The exercise — Copy the rows below word for word.

Excerpted data —
★ ★ ★ ★

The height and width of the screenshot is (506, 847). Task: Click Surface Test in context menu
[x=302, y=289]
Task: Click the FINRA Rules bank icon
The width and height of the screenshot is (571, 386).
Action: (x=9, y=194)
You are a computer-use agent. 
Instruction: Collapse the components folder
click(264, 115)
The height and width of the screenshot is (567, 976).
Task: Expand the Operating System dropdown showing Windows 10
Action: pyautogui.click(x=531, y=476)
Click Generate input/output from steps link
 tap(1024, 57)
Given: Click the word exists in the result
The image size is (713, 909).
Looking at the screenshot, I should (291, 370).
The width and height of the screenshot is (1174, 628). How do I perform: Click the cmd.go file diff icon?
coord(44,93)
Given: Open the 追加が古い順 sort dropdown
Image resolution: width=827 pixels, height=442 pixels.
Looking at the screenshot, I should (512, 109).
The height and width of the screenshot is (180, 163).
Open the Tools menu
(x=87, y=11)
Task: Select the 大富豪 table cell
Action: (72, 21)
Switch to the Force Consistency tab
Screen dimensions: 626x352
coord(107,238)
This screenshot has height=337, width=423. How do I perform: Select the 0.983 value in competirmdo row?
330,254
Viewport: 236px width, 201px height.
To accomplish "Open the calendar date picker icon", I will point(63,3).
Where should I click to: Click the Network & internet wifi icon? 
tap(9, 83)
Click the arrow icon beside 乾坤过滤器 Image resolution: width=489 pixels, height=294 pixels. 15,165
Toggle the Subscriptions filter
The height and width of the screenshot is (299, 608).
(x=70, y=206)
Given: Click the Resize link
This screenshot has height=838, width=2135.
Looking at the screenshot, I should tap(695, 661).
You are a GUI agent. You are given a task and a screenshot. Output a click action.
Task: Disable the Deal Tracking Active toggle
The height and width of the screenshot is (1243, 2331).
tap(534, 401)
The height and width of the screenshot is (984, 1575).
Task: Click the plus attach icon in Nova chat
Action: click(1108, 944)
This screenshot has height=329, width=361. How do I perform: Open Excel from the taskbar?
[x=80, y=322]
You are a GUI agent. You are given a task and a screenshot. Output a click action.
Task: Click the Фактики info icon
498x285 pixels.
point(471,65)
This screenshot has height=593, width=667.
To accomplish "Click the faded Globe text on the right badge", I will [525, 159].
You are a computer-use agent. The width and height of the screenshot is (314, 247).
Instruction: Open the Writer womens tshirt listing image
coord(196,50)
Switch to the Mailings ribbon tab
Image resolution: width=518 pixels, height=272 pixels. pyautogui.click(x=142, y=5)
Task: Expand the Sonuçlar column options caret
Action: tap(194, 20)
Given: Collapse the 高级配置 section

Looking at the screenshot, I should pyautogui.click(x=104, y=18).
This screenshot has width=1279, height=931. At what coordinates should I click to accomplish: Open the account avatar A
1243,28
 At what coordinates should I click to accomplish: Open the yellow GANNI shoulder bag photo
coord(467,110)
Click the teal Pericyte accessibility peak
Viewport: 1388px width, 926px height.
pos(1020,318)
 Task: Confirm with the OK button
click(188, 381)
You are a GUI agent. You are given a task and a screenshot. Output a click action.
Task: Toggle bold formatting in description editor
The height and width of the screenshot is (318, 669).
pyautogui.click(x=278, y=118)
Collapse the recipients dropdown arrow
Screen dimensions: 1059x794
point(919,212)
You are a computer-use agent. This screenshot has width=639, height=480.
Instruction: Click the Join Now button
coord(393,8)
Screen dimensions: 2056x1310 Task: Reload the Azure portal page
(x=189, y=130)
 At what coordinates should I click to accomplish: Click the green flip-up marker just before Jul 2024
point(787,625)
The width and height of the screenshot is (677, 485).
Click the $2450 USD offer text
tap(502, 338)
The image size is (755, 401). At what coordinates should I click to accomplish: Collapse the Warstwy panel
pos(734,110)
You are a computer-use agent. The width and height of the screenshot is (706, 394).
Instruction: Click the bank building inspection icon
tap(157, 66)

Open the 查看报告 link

★ ★ ★ ★

Output for this exercise —
The height and width of the screenshot is (506, 847). Task: Click Surface Test in context menu
[x=302, y=289]
Task: Click the FINRA Rules bank icon
The width and height of the screenshot is (571, 386).
Action: (x=9, y=194)
You are a computer-use agent. 
Instruction: Collapse the components folder
click(264, 115)
The height and width of the screenshot is (567, 976).
Task: Expand the Operating System dropdown showing Windows 10
Action: pyautogui.click(x=531, y=476)
Click Generate input/output from steps link
 tap(1024, 57)
Given: Click the word exists in the result
The image size is (713, 909).
Looking at the screenshot, I should (291, 370).
The width and height of the screenshot is (1174, 628). How do I perform: Click the cmd.go file diff icon?
coord(44,93)
Given: Open the 追加が古い順 sort dropdown
Image resolution: width=827 pixels, height=442 pixels.
Looking at the screenshot, I should (512, 109).
The height and width of the screenshot is (180, 163).
Open the Tools menu
(x=87, y=11)
Task: Select the 大富豪 table cell
Action: (72, 21)
Switch to the Force Consistency tab
Screen dimensions: 626x352
coord(107,238)
This screenshot has height=337, width=423. How do I perform: Select the 0.983 value in competirmdo row?
330,254
Viewport: 236px width, 201px height.
To accomplish "Open the calendar date picker icon", I will point(63,3).
Where should I click to: Click the Network & internet wifi icon? 
tap(9, 83)
Click the arrow icon beside 乾坤过滤器 Image resolution: width=489 pixels, height=294 pixels. 15,165
Toggle the Subscriptions filter
The height and width of the screenshot is (299, 608).
(x=70, y=206)
Given: Click the Resize link
This screenshot has height=838, width=2135.
Looking at the screenshot, I should tap(695, 661).
You are a GUI agent. You are given a task and a screenshot. Output a click action.
Task: Disable the Deal Tracking Active toggle
The height and width of the screenshot is (1243, 2331).
tap(534, 401)
The height and width of the screenshot is (984, 1575).
Task: Click the plus attach icon in Nova chat
Action: click(1108, 944)
This screenshot has height=329, width=361. How do I perform: Open Excel from the taskbar?
[x=80, y=322]
You are a GUI agent. You are given a task and a screenshot. Output a click action.
Task: Click the Фактики info icon
498x285 pixels.
point(471,65)
This screenshot has height=593, width=667.
To accomplish "Click the faded Globe text on the right badge", I will [525, 159].
You are a computer-use agent. The width and height of the screenshot is (314, 247).
Instruction: Open the Writer womens tshirt listing image
coord(196,50)
Switch to the Mailings ribbon tab
Image resolution: width=518 pixels, height=272 pixels. pyautogui.click(x=142, y=5)
Task: Expand the Sonuçlar column options caret
Action: tap(194, 20)
Given: Collapse the 高级配置 section

Looking at the screenshot, I should pyautogui.click(x=104, y=18).
This screenshot has width=1279, height=931. At what coordinates should I click to accomplish: Open the account avatar A
1243,28
 At what coordinates should I click to accomplish: Open the yellow GANNI shoulder bag photo
coord(467,110)
Click the teal Pericyte accessibility peak
Viewport: 1388px width, 926px height.
pos(1020,318)
 Task: Confirm with the OK button
click(188, 381)
You are a GUI agent. You are given a task and a screenshot. Output a click action.
Task: Toggle bold formatting in description editor
The height and width of the screenshot is (318, 669).
pyautogui.click(x=278, y=118)
Collapse the recipients dropdown arrow
Screen dimensions: 1059x794
point(919,212)
You are a computer-use agent. This screenshot has width=639, height=480.
Instruction: Click the Join Now button
coord(393,8)
Screen dimensions: 2056x1310 Task: Reload the Azure portal page
(x=189, y=130)
 At what coordinates should I click to accomplish: Click the green flip-up marker just before Jul 2024
point(787,625)
The width and height of the screenshot is (677, 485).
Click the $2450 USD offer text
tap(502, 338)
The image size is (755, 401). At what coordinates should I click to accomplish: Collapse the Warstwy panel
pos(734,110)
You are a computer-use agent. The width and height of the screenshot is (706, 394).
Instruction: Click the bank building inspection icon
tap(157, 66)

Open the 查看报告 link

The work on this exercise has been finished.